▸ **Document segment**
# Airbnb Data Exploration Notebook
_A Fall 2025 Team Project_

## 1. File Format Overview


This project uses multiple file formats, each with tradeoffs:

### ✅ CSV (Comma-Separated Values)
- Human-readable, plaintext format.
- No type information (everything is read as strings unless inferred).
- Large file size, no compression.

### ✅ TSV (Tab-Separated Values)
- Same as CSV but uses tabs instead of commas.
- Used here for metadata description files.

### ✅ Parquet
- Binary, columnar format optimized for analytics.
- Built-in support for compression (e.g., Snappy).
- Preserves data types and schema.
- Excellent with Spark, DuckDB, and modern data tools.


## 2. Tools for Data Manipulation and Exploration


We will use three main tools:

### ✅ Pandas
- Python-native
- Best for local, small-to-medium datasets
- Simple and expressive syntax

### ✅ PySpark
- Distributed data processing engine (Apache Spark)
- Best for large-scale data (millions of rows)
- Lazy evaluation and optimized execution

### ✅ SQL (via DuckDB or Spark SQL)
- Universal language for querying structured data
- Easily integrates with both Pandas and Spark
- Great for expressing aggregations and joins


## 3. Imports and Setup

In [None]:

import pandas as pd
from pyspark.sql import SparkSession
import duckdb

# Start Spark
spark = SparkSession.builder.appName("AirbnbExploration").getOrCreate()


## 4. Load NYC Listings Dataset

In [None]:

# Load parquet using pandas
df_pd = pd.read_parquet("../data/nyc/nyc-listings.parquet")
df_pd.head()


In [None]:

# Load parquet using PySpark
df_spark = spark.read.parquet("../data/nyc/nyc-listings.parquet")
df_spark.show(5)


In [None]:

# Load parquet using DuckDB SQL
duckdb.sql("CREATE TABLE listings AS SELECT * FROM '../data/nyc/nyc-listings.parquet'")
duckdb.sql("SELECT * FROM listings LIMIT 5")


## 5. Initial Exploration Questions

### Q1: How many rows and columns are in the dataset?

▸ **Dataset section**

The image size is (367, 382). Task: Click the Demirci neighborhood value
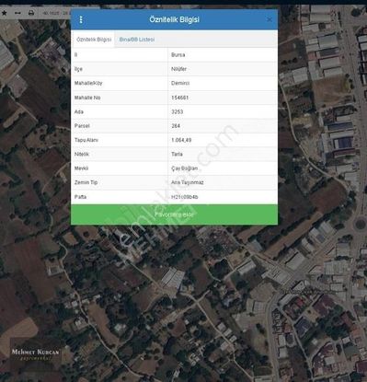coord(180,83)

▸ **Directive 1**
In the Airbnb notebook, what app name is given to the Spark session?
▸ **Directive 2**
Reproduce word for word the passage of the Airbnb notebook between "- Same as CSV" and "compression (e.g., Snappy).", inclusive.
▸ **Directive 3**
Do these statements agree with the Airbnb notebook? Answer yes or no for each, quoting the deciding words.
(a) The project uses TSV files for metadata description files.
(b) Pandas is described as best for large-scale data with millions of rows.
(c) CSV keeps type information for each column.

▸ **Full output 1**
AirbnbExploration

▸ **Full output 2**
- Same as CSV but uses tabs instead of commas.
- Used here for metadata description files.

### ✅ Parquet
- Binary, columnar format optimized for analytics.
- Built-in support for compression (e.g., Snappy).

▸ **Full output 3**
(a) Yes: "Used here for metadata description files."
(b) No: "Best for local, small-to-medium datasets"
(c) No: "No type information (everything is read as strings unless inferred)."